Biliary atresia is a liver condition in children wherein the bile fluids cannot flow from the hepatic tissues to the intestines, due to the bile ducts being rather narrow, obstructed or entirely missing. Like Alagille syndrome, biliary atresia is also a rare ailment, medically termed as extrahepatic ductopenia and progressive obliterative cholangiopathy. However, unlike the former, it is not inherited from either of the parents and is either a congenital defect present in the baby right from birth or acquired quite early on in childhood.
In a normal, healthy baby, the bile ducts are fully developed and properly aligned, with sufficient space within the tubules for passage of bile fluids. Bile is a liquid substance produced by the liver, which then travels via the bile ducts to the intestines to aid in digestion and subsequent assimilation of food particles. However, in instances of biliary atresia, owing to faulty or absent bile duct structures, bile cannot pass through to the intestines, thereby accumulating in the liver and resulting in fatty liver, haemochromatosis, hepatic cirrhosis and liver damage.

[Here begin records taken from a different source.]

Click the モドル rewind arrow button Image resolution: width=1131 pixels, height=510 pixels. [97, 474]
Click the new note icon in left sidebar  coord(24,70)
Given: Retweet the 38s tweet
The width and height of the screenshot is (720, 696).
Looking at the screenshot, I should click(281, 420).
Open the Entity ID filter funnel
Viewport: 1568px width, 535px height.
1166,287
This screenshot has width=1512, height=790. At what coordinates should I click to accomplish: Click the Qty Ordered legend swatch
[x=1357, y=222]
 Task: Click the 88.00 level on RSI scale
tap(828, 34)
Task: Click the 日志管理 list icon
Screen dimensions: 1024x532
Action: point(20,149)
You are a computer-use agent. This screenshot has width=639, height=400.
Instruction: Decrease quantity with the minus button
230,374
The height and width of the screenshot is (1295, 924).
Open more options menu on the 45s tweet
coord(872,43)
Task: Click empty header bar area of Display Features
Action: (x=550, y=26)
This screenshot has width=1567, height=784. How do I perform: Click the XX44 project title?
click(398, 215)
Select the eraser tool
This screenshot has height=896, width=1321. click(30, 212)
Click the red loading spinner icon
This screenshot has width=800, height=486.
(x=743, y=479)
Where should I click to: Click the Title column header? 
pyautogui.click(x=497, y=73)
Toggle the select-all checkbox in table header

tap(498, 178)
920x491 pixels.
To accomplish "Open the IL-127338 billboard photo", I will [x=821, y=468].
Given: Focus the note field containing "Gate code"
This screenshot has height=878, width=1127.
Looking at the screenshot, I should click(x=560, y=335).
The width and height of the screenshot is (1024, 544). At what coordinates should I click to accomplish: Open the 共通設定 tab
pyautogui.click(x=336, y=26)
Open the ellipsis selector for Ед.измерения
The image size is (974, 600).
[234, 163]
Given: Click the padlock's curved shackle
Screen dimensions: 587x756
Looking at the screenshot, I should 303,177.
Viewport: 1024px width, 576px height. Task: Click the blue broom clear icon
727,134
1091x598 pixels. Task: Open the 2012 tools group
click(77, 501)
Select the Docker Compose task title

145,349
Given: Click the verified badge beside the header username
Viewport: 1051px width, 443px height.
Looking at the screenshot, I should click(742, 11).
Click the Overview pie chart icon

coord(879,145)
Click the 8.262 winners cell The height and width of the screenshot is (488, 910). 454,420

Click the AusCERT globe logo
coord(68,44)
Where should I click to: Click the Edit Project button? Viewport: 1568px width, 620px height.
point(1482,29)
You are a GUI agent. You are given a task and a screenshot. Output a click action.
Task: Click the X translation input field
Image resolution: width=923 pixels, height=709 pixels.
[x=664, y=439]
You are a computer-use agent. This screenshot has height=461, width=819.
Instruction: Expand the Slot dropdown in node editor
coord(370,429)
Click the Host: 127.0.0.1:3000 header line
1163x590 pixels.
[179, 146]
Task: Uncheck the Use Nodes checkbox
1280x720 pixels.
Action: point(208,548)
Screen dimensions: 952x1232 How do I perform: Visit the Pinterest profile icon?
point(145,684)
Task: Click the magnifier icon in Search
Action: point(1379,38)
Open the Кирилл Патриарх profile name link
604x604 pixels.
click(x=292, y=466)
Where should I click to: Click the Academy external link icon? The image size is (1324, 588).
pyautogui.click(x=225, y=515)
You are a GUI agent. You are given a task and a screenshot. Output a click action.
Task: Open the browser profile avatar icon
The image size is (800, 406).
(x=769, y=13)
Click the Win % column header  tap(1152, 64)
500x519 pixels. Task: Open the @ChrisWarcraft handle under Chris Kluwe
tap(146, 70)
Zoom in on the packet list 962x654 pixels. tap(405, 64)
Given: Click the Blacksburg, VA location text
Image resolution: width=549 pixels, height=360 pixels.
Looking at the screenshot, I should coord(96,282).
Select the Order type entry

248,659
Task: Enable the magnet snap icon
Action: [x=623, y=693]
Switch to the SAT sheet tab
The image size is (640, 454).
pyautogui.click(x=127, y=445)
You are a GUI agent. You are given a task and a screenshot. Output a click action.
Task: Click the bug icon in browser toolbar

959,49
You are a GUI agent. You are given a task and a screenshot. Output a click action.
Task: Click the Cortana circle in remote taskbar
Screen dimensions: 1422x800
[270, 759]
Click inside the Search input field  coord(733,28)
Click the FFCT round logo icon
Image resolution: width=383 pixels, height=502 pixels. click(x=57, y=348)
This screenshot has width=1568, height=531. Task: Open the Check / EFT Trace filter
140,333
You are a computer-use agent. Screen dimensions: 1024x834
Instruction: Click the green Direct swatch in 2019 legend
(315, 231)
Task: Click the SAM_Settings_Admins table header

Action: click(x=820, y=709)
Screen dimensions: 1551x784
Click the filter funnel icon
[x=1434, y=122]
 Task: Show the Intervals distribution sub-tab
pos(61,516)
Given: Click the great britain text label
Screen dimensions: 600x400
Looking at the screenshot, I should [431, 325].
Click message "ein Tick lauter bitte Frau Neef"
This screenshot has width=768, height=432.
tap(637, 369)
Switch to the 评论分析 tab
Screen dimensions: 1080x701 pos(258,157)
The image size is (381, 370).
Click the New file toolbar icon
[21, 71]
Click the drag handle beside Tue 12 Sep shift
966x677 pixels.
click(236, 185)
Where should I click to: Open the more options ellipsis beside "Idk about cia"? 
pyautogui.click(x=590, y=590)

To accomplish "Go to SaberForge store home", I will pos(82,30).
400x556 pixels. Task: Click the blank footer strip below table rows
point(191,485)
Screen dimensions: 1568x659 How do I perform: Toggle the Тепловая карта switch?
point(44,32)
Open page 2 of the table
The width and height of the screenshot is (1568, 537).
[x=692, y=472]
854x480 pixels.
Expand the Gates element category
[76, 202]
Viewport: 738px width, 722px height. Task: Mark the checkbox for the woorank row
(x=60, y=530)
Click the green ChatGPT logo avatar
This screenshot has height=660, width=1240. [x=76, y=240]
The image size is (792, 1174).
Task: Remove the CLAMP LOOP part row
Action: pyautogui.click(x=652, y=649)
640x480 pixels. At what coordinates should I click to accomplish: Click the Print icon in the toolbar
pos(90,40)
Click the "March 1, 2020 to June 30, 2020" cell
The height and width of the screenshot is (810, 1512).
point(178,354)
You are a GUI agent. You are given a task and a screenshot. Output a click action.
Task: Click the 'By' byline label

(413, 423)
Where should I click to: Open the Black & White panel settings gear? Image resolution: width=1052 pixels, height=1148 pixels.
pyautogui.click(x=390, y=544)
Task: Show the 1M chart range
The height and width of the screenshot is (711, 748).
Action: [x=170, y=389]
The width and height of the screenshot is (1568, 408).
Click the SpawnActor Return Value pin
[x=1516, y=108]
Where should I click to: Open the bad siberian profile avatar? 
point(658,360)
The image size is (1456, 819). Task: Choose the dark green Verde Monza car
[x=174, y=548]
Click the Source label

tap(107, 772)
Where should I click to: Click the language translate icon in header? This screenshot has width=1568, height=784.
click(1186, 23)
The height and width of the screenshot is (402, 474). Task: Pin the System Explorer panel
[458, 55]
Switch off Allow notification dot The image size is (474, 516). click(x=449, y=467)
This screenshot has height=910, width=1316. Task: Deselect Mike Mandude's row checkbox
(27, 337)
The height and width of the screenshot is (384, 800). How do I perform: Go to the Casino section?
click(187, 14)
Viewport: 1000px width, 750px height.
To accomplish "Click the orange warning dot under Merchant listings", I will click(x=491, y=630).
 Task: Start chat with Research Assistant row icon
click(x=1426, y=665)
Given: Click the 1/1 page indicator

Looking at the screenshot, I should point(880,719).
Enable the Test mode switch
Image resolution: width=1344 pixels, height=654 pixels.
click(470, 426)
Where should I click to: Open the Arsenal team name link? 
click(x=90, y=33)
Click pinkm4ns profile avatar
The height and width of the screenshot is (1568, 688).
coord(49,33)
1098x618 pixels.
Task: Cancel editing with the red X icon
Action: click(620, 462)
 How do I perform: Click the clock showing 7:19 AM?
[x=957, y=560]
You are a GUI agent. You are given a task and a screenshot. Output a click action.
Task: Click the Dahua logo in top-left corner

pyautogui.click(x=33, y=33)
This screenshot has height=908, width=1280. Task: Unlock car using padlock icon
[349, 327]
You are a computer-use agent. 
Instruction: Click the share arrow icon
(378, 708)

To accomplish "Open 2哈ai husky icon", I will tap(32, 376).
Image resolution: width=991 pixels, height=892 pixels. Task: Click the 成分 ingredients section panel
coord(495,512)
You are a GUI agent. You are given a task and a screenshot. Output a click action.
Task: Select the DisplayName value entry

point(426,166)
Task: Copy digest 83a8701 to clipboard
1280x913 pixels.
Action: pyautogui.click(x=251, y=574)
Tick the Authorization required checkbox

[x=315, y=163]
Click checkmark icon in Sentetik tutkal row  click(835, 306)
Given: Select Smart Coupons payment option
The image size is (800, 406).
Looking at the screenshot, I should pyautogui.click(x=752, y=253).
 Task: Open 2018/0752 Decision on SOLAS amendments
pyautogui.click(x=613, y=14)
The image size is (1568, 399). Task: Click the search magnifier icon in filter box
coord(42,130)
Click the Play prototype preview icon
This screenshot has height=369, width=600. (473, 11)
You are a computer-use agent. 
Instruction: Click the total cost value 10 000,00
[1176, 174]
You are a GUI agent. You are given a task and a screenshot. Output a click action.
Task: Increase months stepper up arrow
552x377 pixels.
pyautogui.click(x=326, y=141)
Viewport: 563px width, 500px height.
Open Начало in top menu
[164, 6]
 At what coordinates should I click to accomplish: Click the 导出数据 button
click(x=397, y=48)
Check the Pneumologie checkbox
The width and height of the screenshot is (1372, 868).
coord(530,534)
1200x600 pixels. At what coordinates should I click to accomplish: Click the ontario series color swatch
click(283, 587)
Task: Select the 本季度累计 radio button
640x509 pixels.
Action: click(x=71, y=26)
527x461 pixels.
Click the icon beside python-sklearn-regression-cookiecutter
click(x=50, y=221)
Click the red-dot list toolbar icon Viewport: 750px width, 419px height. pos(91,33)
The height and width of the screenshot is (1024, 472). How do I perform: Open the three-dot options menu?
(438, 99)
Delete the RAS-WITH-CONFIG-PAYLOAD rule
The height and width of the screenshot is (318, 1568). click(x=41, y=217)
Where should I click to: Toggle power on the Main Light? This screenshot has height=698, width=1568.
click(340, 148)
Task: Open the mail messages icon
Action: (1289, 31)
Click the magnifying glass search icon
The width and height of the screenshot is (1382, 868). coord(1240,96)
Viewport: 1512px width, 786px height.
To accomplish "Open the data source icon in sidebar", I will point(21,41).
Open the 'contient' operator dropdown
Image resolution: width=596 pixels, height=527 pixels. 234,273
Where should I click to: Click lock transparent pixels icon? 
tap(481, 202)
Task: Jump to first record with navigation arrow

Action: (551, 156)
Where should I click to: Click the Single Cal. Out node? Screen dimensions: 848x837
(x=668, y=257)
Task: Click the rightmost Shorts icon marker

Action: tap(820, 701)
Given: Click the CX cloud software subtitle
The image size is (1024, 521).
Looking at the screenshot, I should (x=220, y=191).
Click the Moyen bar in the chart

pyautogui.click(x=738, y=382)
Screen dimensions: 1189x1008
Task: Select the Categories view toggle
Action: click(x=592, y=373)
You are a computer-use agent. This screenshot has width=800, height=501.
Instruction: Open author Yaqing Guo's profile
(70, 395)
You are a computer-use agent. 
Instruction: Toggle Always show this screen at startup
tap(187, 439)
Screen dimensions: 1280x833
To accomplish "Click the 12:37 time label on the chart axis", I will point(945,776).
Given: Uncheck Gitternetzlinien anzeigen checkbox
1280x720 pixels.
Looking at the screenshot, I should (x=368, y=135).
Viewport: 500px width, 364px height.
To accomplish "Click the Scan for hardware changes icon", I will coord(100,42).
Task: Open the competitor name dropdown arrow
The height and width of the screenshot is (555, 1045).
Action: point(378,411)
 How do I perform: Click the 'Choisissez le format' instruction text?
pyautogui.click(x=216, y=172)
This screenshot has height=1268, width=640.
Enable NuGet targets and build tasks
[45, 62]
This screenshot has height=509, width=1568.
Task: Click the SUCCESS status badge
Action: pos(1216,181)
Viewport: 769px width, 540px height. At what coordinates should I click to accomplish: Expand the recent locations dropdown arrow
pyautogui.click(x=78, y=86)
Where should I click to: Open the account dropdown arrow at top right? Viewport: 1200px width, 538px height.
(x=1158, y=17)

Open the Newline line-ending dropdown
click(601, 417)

Causes Of Biliary Atresia:
The exact cause of biliary atresia is not known, but medical experts ascertain that the contributing factors consist of:
- A hampered immune system in the newborn prompting inflammation and injury of hepatic tissues
- Genetic mutations that arise abruptly during foetal development or very early on in the newborn
- Coming in direct contact with toxic chemicals such as aflatoxin – a carcinogen and mutagen produced by fungi
- Viral infections like congenital cytomegalovirus (CMV) infection, that impair the formation of bile ducts
- Autoimmune reactions that hinder normal liver development
Certain aspects make some children more prone to acquiring biliary atresia than others, such as:
- Being female, since this liver disorder occurs more often in girls than boys
- Belonging to Asian or African American lineage, as more cases are reported among these populations than in Caucasians
- Developing diabetes during pregnancy i.e. gestational diabetes
The characteristic indications of biliary atresia closely resemble those of newborn jaundice, including excess bilirubin in blood along with the yellowing of skin and eyes.
Additional symptoms of this liver condition comprise elimination of dark brown urine, the passage of oddly coloured beige stools, enlarged liver and spleen, challenges in gaining weight, fluid buildup in the stomach – ascites. If the child is not given appropriate medical treatment on time, biliary atresia eventually results in liver failure after many months.
The physician initially records the baby’s complete medical history and performs a thorough physical examination to look for any perceivable signs of liver problems such as a swollen area near the liver or spleen. The paediatrician also carries out a blood test to measure bilirubin levels in the blood and assess other parameters of liver function.
Furthermore, a portion of the liver tissue is excised, known as a liver biopsy, to study the sample for any abnormalities. The internal structures of the liver, bile ducts, gall bladder are all examined utilising ultrasound, hepatobiliary scan and cholangiogram procedures.
There exists no cure for biliary atresia in newborns and young children. Once the diagnosis of this hepatic defect is confirmed, the healthcare professional rectifies the liver structures by means of surgery.
A surgical technique called the Kasai procedure is performed in the affected child. It involves eliminating the impaired bile ducts outwardly from the liver and replacing them with a segment of the child’s small intestine. This ensures that the bile fluids can flow unobstructed from the liver directly into the small intestine.
In some cases, the surgeries are not successful or effective owing to complications in the patient. The child then requires a liver transplant to overcome biliary atresia and restore normal liver functions.